## Required work
a: In the article on migrant farm workers, translate this sentence into Spanish: "He came to work on Canadian farms in hopes of building a better life for himself."
b: Answer these questions from the article on migrant farm workers:
(i) In which cities did the Migrant Workers Alliance for Change tag restaurant tables with the codes?
(ii) According to the "Bitter Strawberry Tart" item, how long are the days some strawberry harvesters work?
(iii) How many migrant agricultural workers died in Ontario between January 2020 and June 2021?
c: Extend the article on migrant farm workers by continuing it from its final sentence.

## Provided passage

————

Migrant farm workers are pushing for improved working conditions and permanent residency.
In an increasingly urbanized society, most consumers live detached from the story of their food source—where their food comes from and who produced it. So, a group of migrant workers is forcing people to pay attention, with a public activism campaign in the form of unassuming QR codes.
The Migrant Workers Alliance for Change has tagged tables in hundreds of restaurants in Ottawa, Toronto and surrounding areas with large political offices with the codes. The codes appear to be menus; but upon first scan, they instead showcase the exploitative working conditions faced by many foreign farm workers.
The “To-Die-For Sweet Potato Fries” item, for example, tells the tale of a potato harvester from Jamaica named Garvin Yapp who was killed in a farming accident in southern Ontario last summer. The “Bitter Strawberry Tart” explains the 18-hour days some workers spend harvesting strawberries on their hands and knees—most of the time under the hot summer sun. Those who come in contact with these secret menus are also directed to a petition that calls on the Canadian government to provide better labor conditions for migrant workers and to grant them permanent resident status.
Robert, a greenhouse worker from Jamaica who has been in Canada for the past seven years with temporary resident status, is no stranger to such conditions. He tells Modern Farmer he hasn’t had a day off since the pandemic began in 2020. He came to work on Canadian farms in hopes of building a better life for himself.
“The moment I got off the plane, it didn’t take long to realize all of our rights were taken, our rights have been forgotten,” he says. “We do what [the employer] wants us to do. We can’t say no because the moment we stand up to say no… I will be told that I can go home, back to where I came from.”
Robert has seen cases where injured workers were prevented from going to the hospital because businesses were worried about the visit raising the price of their insurance. He’s spent long days with fellow workers in unventilated greenhouses, where the air is thick and pesticide-ridden.
“I had problems breathing. I had coworkers with constant headaches. Sometimes, you have people throwing up, blood coming out from their nostrils,” Robert recalls.
The Migrant Workers Alliance for Change has documented these issues and other examples where farmworkers say their employers subjected them to crowded, substandard housing, long hours and unsafe working conditions that threaten their health. And those who want to raise concerns, like Robert indicated, fear they will be deported or barred from coming back into the country. Canadian studies have also illustrated the bleak reality of these conditions where, between January 2020 and June 2021, nine migrant agricultural workers died in Ontario.
Workers like Robert believe permanent residency status will help them better assert their rights, grant them access to social services such as health care without the permission of their employer and allow many workers to reunite with their families in Canada. Prime Minister Trudeau promised a change in status for all temporary foreign workers in his 2021 immigration policy priorities.

————

## Dataset extract
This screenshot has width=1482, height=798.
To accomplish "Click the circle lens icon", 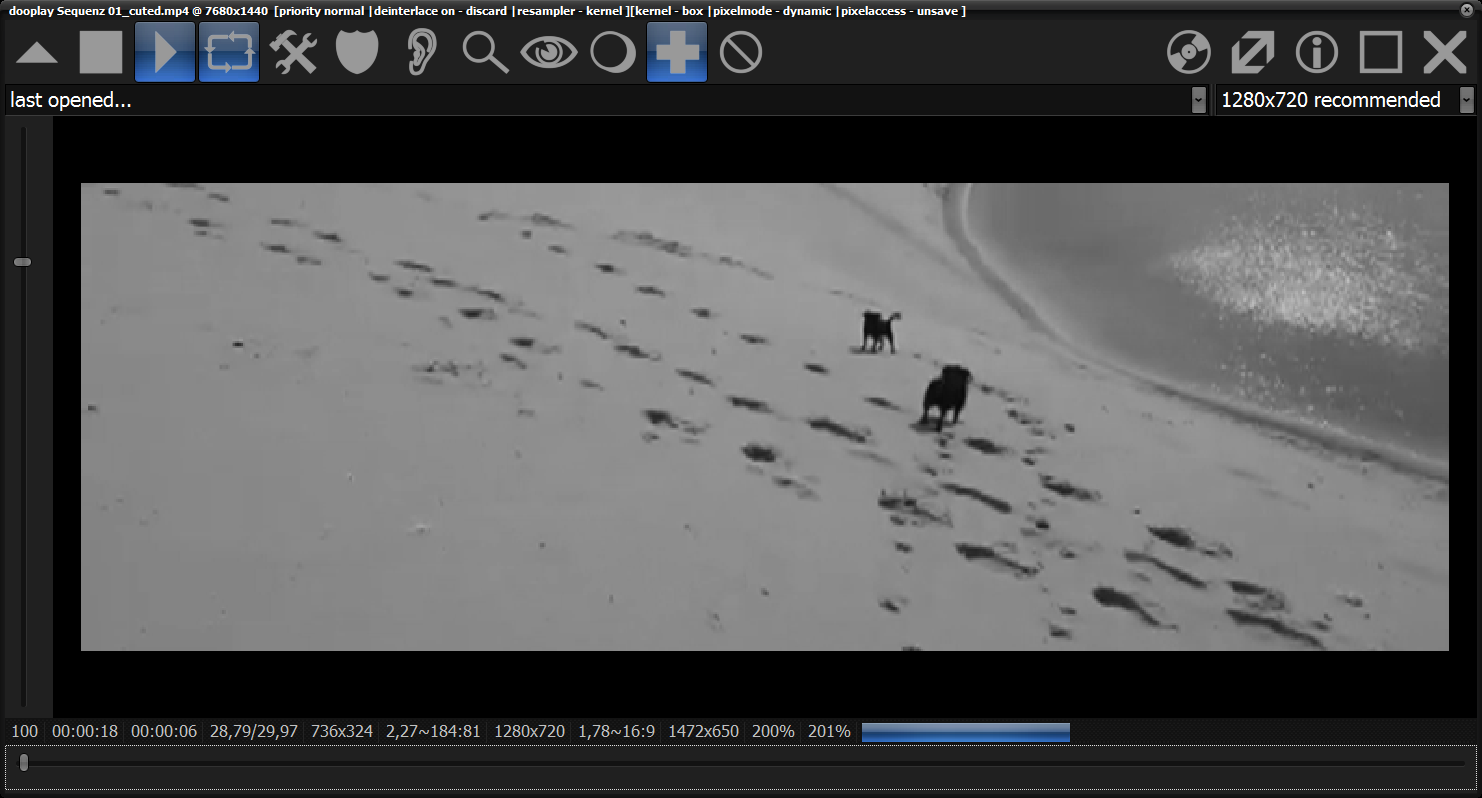I will [613, 52].
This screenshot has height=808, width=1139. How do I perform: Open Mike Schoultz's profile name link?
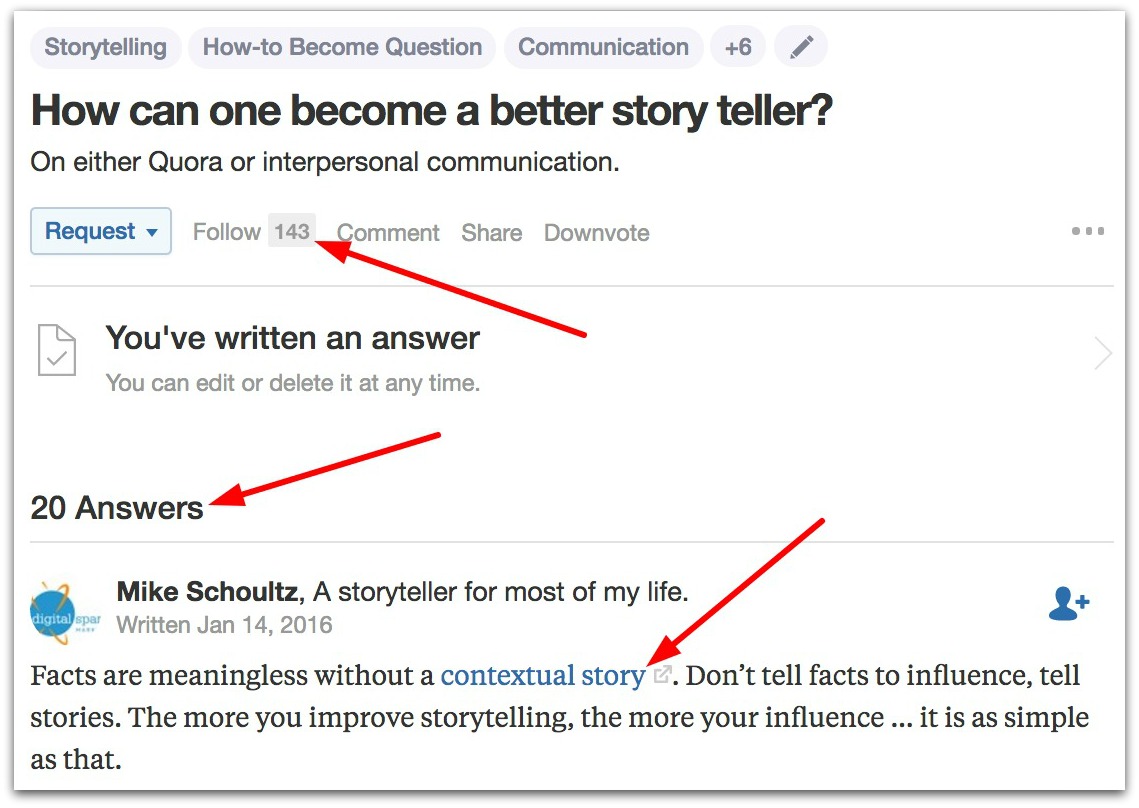[207, 591]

————

## Your written answers
a: Vino a trabajar en granjas canadienses con la esperanza de construirse una vida mejor.

b:
(i) Ottawa and Toronto, along with surrounding areas that have large political offices.
(ii) 18 hours.
(iii) Nine.

c:
Canada brings in more than 60,000 seasonal agricultural workers each year, under the Seasonal Agricultural Worker Program (SAWP), which allows Canadian employers to hire temporary migrant workers from Mexico and 11 countries in the Caribbean.
As politicians headed back to the House of Commons in Ottawa at the end of January, organizer Luisa Ortiz-Garza says it was the perfect opportunity to launch the campaign and get attention from both civilians and politicians.
“We thought, what better way of making people part of our fight than showing them what it takes for the food to reach their tables while they’re at the table—the hidden cost,” she says. “What we are really saying is that our workers need equal rights and deserve to live a dignified life with their families.”
Ortiz-Garza says the response to the campaign has been overwhelming. The group has garnered thousands of signatures since the initiative began in late January. She notes, however, that momentum is building and QR stickers will eventually be plastered inside the country’s east and west coast provinces over the next few weeks. The organization says they will continue to campaign until the Canadian government fulfills its promise. It is planning to hold an event this weekend and another one in late March, centering around the secret menu initiative and its request for permanent residency. Ortiz-Garza says details would be published on the organization’s website in the near future.
As for Robert, regardless of how successful the campaign ends up being, he says he will continue to find ways to speak up and speak out.
“I’m never going to be tired of telling my story, until the world knows what migrant workers are faced with,” he says. “If people are enjoying a cucumber or a pepper and it comes from Canada, I am one of the persons who helped to have that get to their table. I hope at least they think about the people on the ground who make this happen.”
All workers need to be treated properly. Period.